══ PROVIDED PASSAGE
You have done pretty well for yourself with
all the work that you’ve put in over the years.
The kids are through college and launched on
careers of their own. You’ve built up substantial
balances in your retirement plans, put aside
a good-sized rainy day fund and insured yourself
against every conceivable catastrophe.
You have dreams and aspirations for life beyond
the daily grind. Now you suspect that you are
ready to enter that next phase of your life,
but you want to be sure that you have the resources
to live it as you intend. Perhaps it is time
to do some serious thinking and planning about
retirement.
Consider your costs.
You will have to begin with a hardheaded estimate
of your retirement expenses. Although many sources
tell you that you can maintain your lifestyle
with 60% to 80% of your pre-retirement income,
the reality can differ greatly with the style
of life that you have in mind. If you plan to
relocate to a less costly community and spend
your days catching up on your reading at the
local library, your expenses may be modest.
On the other hand, a year of serious globe-trotting
or shuttling between summer and winter retreats
easily can consume more than your current income.
Will you still be making mortgage payments?
Do you plan to help with the expense of a grandchild’s
education? Does family history suggest that
you will need to contend with chronic illness,
or live far beyond your allotted three-score
years and ten? Do you intend perchance to do
some consulting after retirement? Do you have
a philanthropic urge? All factors of this sort
should figure into your income requirements.
Nor should you forget the income tax that will
be due unless that income is derived from tax-exempt
municipal bonds, Roth IRA withdrawals, or the
nontaxable portion of your Social Security benefit.
Don’t forget inflation.
Then you will have to factor in a presumed rate
of inflation throughout your retirement. Even
at today’s modest rates, inflation gradually
will boost the amount that you will need to
finance your intended lifestyle. Retiring today
at age 60, you may be looking forward to 30
or more years of retirement. Just 3% inflation
will reduce the purchasing power of your dollar
by 59 cents over the course of 30 years. The
capital that you have available to support your
retirement must produce income enough not just
to support you at the level of your needs for
the first year, but also to increase each year
to cover rising costs. The accompanying table
shows how long a nest egg can continue providing
a stream of income rising by 3% each year under
various earnings assumptions.
Ready?
The question is whether your resources will
support you through the retirement that you
envision with a comfortable margin of safety.
════
══ DATASET SECTION
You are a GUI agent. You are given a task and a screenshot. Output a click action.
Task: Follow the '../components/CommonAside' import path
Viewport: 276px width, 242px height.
════
◆ **WHAT YOU WILL DO**:
1 > Reproduce the retirement planning article between "Consider your costs." and "your current income.", inclusive.
2 > Answer these questions from the retirement planning article:
(a) What percentage range of pre-retirement income do many sources say will maintain your lifestyle?
(b) Which three income sources does the article name as not subject to income tax?
(c) At what retirement age does the article mention looking forward to 30 or more years of retirement?
3 > Extend the retirement planning article from its final sentence onward.
The material has no connection to the retirement planning article.

◆ **EXERCISE RESPONSES**:
1 >
Consider your costs.
You will have to begin with a hardheaded estimate
of your retirement expenses. Although many sources
tell you that you can maintain your lifestyle
with 60% to 80% of your pre-retirement income,
the reality can differ greatly with the style
of life that you have in mind. If you plan to
relocate to a less costly community and spend
your days catching up on your reading at the
local library, your expenses may be modest.
On the other hand, a year of serious globe-trotting
or shuttling between summer and winter retreats
easily can consume more than your current income.

2 >
(a) 60% to 80%
(b) Tax-exempt municipal bonds, Roth IRA withdrawals, and the nontaxable portion of your Social Security benefit
(c) Age 60

3 >
It’s not rocket science, but the calculation
does call for a number of facts, suppositions
and estimates. You could crunch the numbers
yourself if you are handy with a spreadsheet
or use one of the retirement planning aids provided
in financial books and magazines, software programs
and Internet sites. On the other hand, if you
would like some help with the arithmetic, we
would, of course, be happy to provide it.
Either way, you will start by toting up your
current and expected assets. Your current balances
in retirement accounts, as well as unsheltered
savings and investments that you do not intend
for more immediate use, form the basis of your
nest egg. Factor in your projected Social Security
and pension benefits. An expected inheritance
or a judgment due you can add to the total.
Home equity also can contribute if you intend
to move to a less expensive home.
With your projected expenses and available
resources, all that is needed to complete the
calculation are assumptions as to (1) the rate
of inflation, (2) the expected return on your
investments, and (3) the number of years that
you will spend in retirement. Because you cannot
be sure of any of these factors—or of tax rates
or the state of your health in the future—it
is prudent to be conservative in your estimates.
As our table demonstrates, with large enough
returns, withdrawals kept small enough, and
a reasonable rate of inflation, a given nest
egg may last for a long, long time.
The opinions voiced in this material are for
general information only and are not intended
to provide specific advice or recommendations
for any individual. To determine which investment(s)
may be appropriate for you, consult your financial
advisor prior to investing.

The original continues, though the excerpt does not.